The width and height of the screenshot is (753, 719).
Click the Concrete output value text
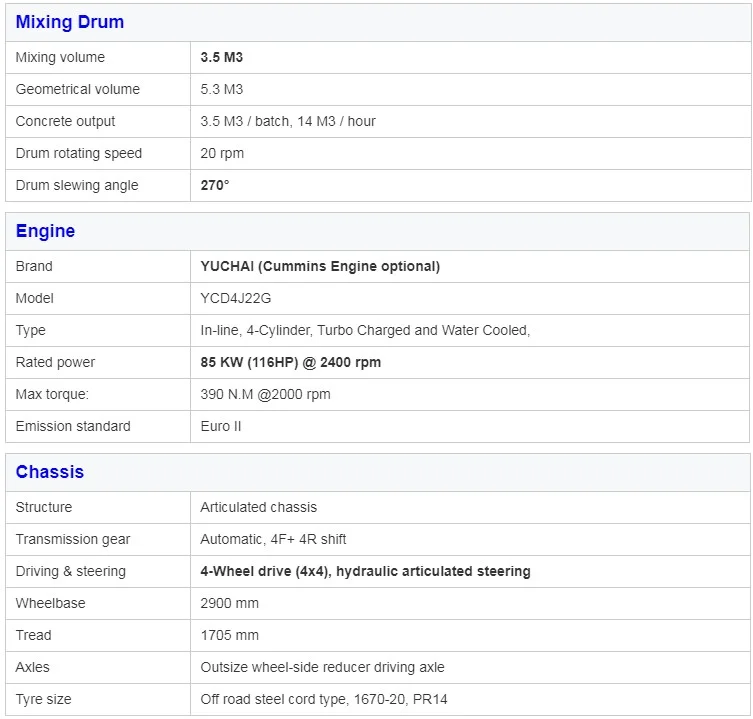(x=288, y=121)
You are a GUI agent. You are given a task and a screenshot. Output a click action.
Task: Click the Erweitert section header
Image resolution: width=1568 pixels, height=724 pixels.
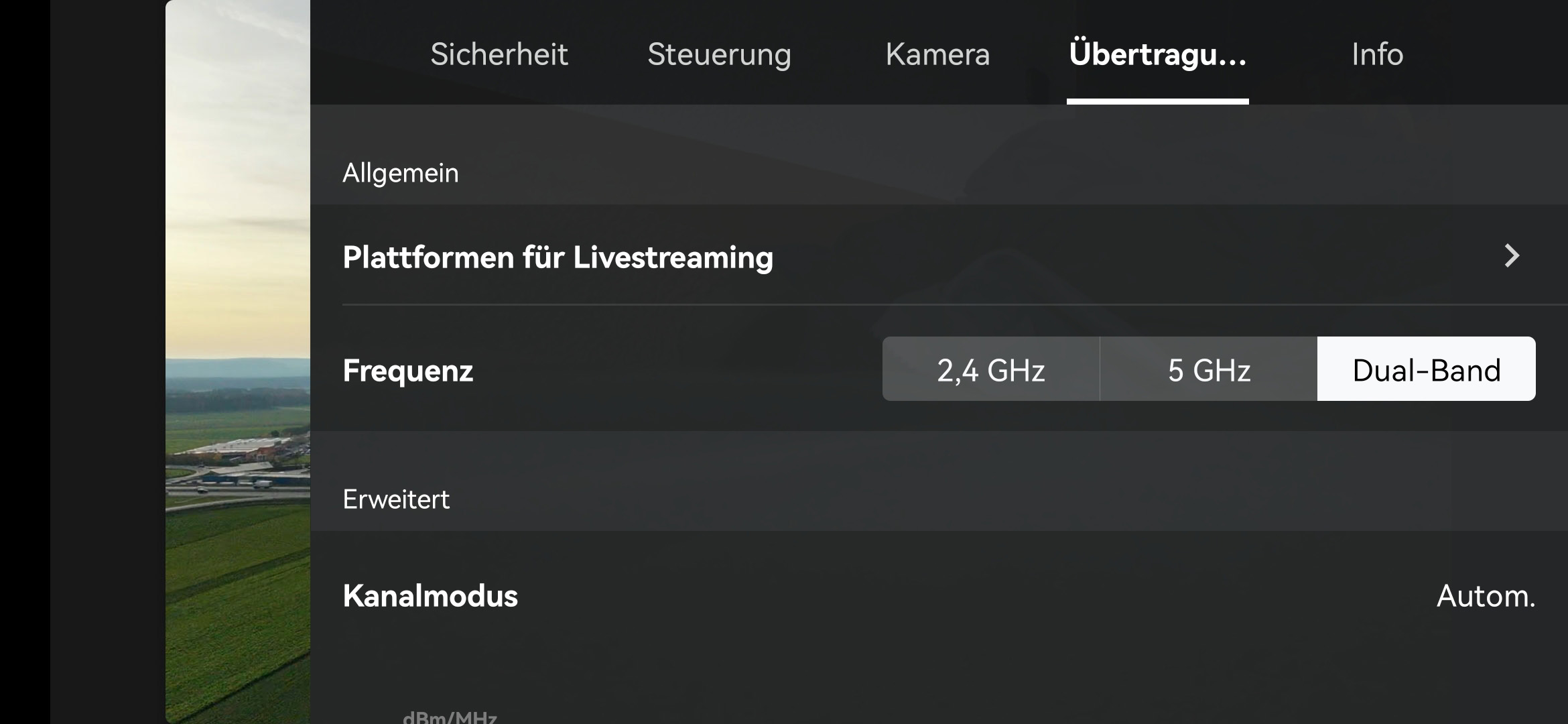point(396,499)
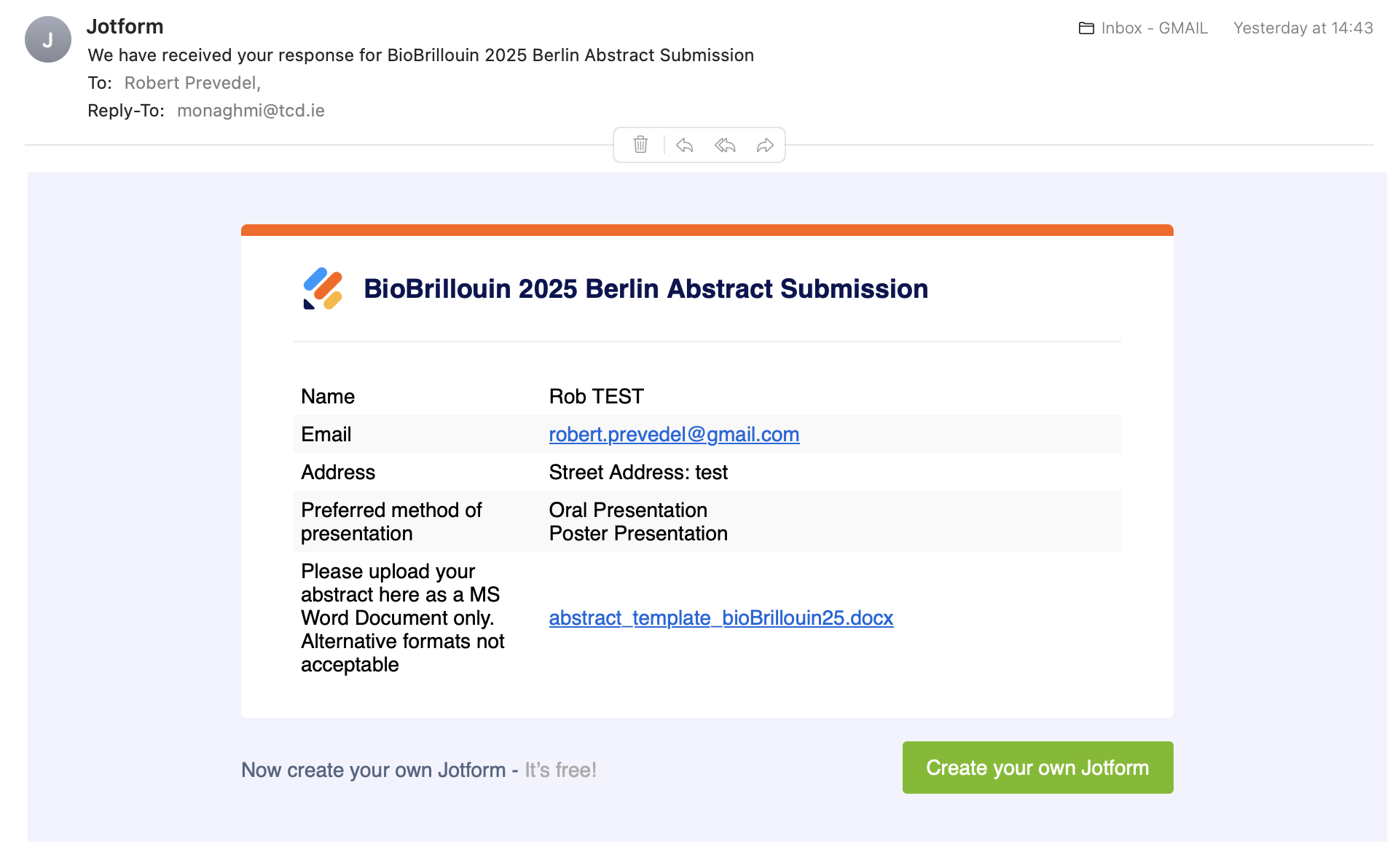Click the Rob TEST name value
This screenshot has width=1390, height=868.
tap(596, 397)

########################################

Leave the pictures out, then output exactly the lines from the "Image resolution: width=1568" line through the end of the records above, and no others.

Image resolution: width=1568 pixels, height=724 pixels.
point(396,499)
Click the Rob TEST name value
This screenshot has width=1390, height=868.
tap(596, 397)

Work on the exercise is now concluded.